The 34-year-old has written a novel – the acclaimed semi-autobiographical Being Black ‘N Chicken & Chips – and a second season of his comedy series The Other Guy is currently streaming on Stan. Oh, and he’s also become a dad, with his partner Belinda Rabe giving birth to daughter Sophia early last year.

“I don’t want people to think this is a ‘dad show’,” Okine told InQueensland about his new show, Solo Diner, which he is currently performing at Brisbane Powerhouse as part of this year’s Brisbane Comedy Festival.  “It’s not, but it certainly involves elements of that journey, of how one goes from being the person on tour eating noodles by themselves in an underground Tokyo ramen den, to the guy who needs the highchair at the café and is apologising. For peanut butter toast being thrown on other patrons.

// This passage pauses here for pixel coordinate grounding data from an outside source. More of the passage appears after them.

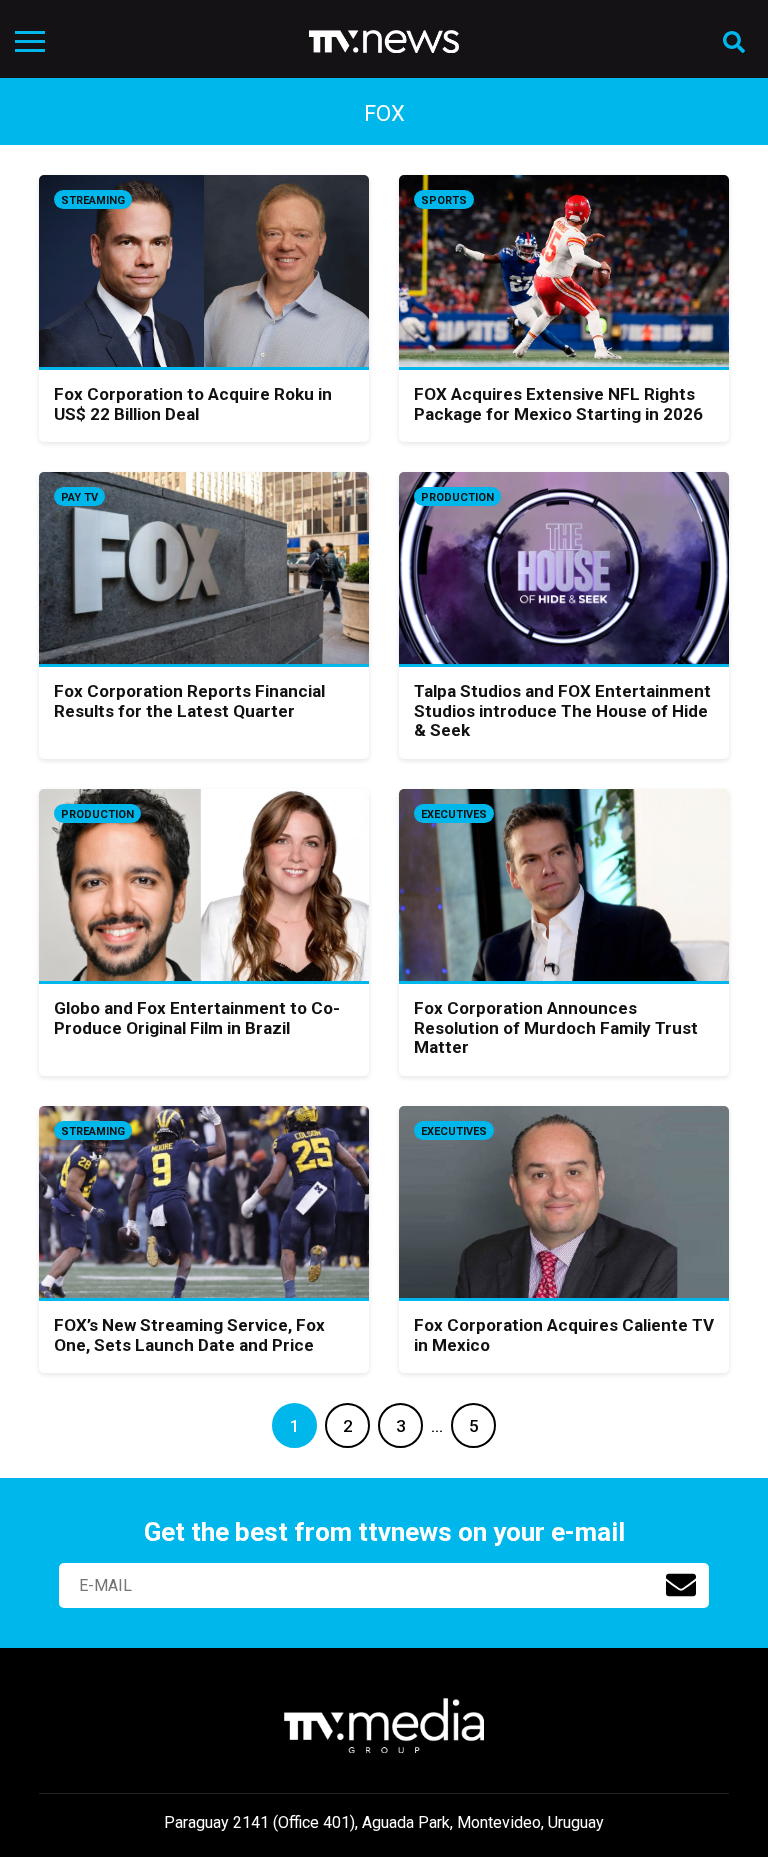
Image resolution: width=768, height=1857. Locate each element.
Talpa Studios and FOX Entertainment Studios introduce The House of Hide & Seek (562, 710)
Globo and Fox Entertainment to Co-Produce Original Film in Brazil (197, 1018)
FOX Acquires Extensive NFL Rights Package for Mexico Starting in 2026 (558, 404)
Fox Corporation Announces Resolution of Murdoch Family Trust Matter (556, 1027)
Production (457, 497)
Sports (444, 200)
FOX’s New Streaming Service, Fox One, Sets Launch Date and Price (189, 1335)
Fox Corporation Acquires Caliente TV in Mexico (564, 1335)
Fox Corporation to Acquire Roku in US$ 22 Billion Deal (193, 404)
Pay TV (79, 497)
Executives (454, 814)
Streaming (93, 200)
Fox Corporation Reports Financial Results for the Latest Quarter (189, 701)
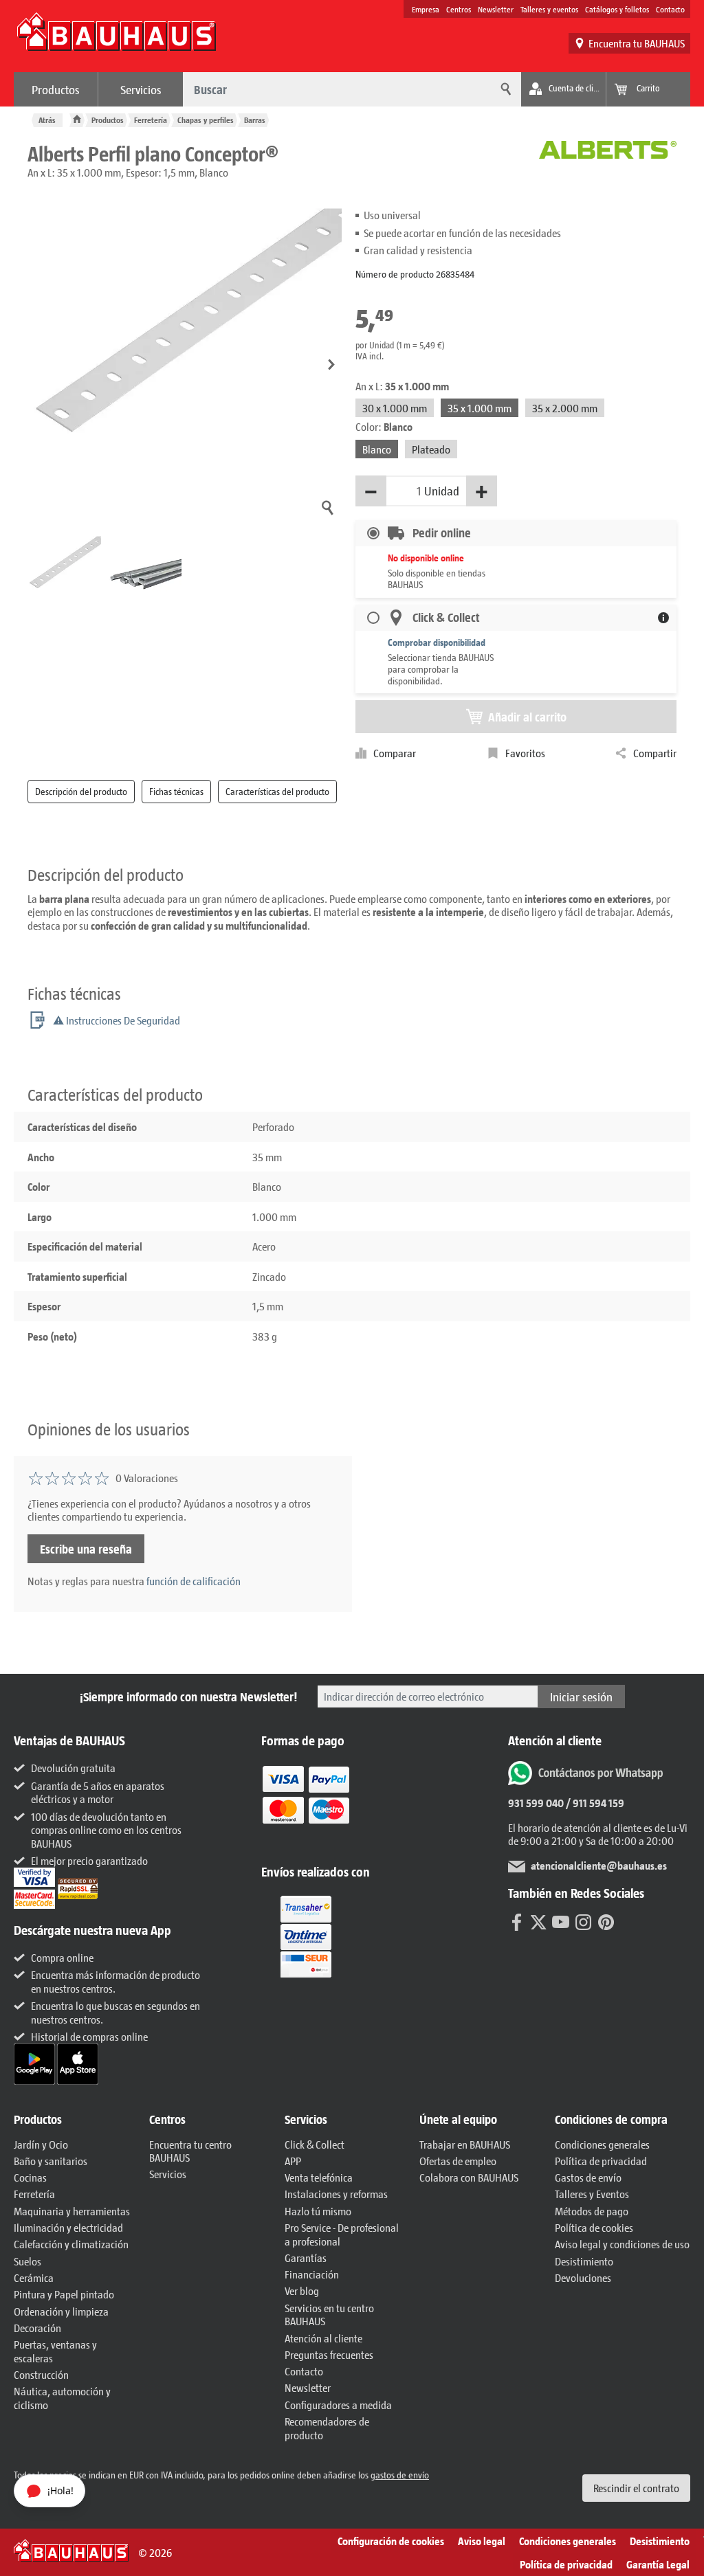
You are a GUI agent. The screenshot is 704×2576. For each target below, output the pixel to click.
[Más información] (663, 618)
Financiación (312, 2274)
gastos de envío (400, 2474)
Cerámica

“But it’s about so many things – bad first dates, it’s about birdseed thieves, it’s about having to take a crab to the Logies, it’s about birthing classes, it’s about crime podcasts.  There’s just so much that happens in two years when you sit down and look at everything that stands out to you, you can’t define it by saying ‘this show is about becoming a dad’, because it is and it isn’t.”

In addition to his work on The Other Guy, Okine is also working on a film adaptation of Being Black ‘N Chicken & Chips, but despite his success off the stage, Okine said stand-up remained his No.1 priority.

“TV is the reward for the hard work that you put in every single week on stage,” he said. “It’s something I’ve dedicated 16 years of my life to, and I think that’s why people trust me.  If I was going to hire a plumber and they said they’d been doing it for 16 years, I’d think’ ‘oh you must be a good plumber’.  Hopefully I’ve reached the stage – and I feel like at least I’m getting there – where people trust that year after year, I’ll bring the lols.”

Okine admitted that although he had some trepidation about leaving Triple J at the end of 2016 but harbours no regrets about his decision to leave the national youth broadcaster after two years co-hosting the breakfast show with Alex Dyson.

“Is it nice when someone pays you every single week, and you get eight weeks’ holidays a year?  Sure, absolutely.  But I don’t have any regrets with the things I’ve achieved since leaving Triple J, and those things can only happen when you do take the leap.

“If I’d stayed at Triple J I wouldn’t have been able to make a TV show and probably wouldn’t have written a book.  I think it’s important to give yourself different challenges and always be challenging yourself and building yourself up as a person.”

Okine has lived in Sydney for more than a decade but said he still considers Brisbane home, and told InQueensland “it’s certainly somewhere I think me and my family will move back to, probably sooner than people might expect”.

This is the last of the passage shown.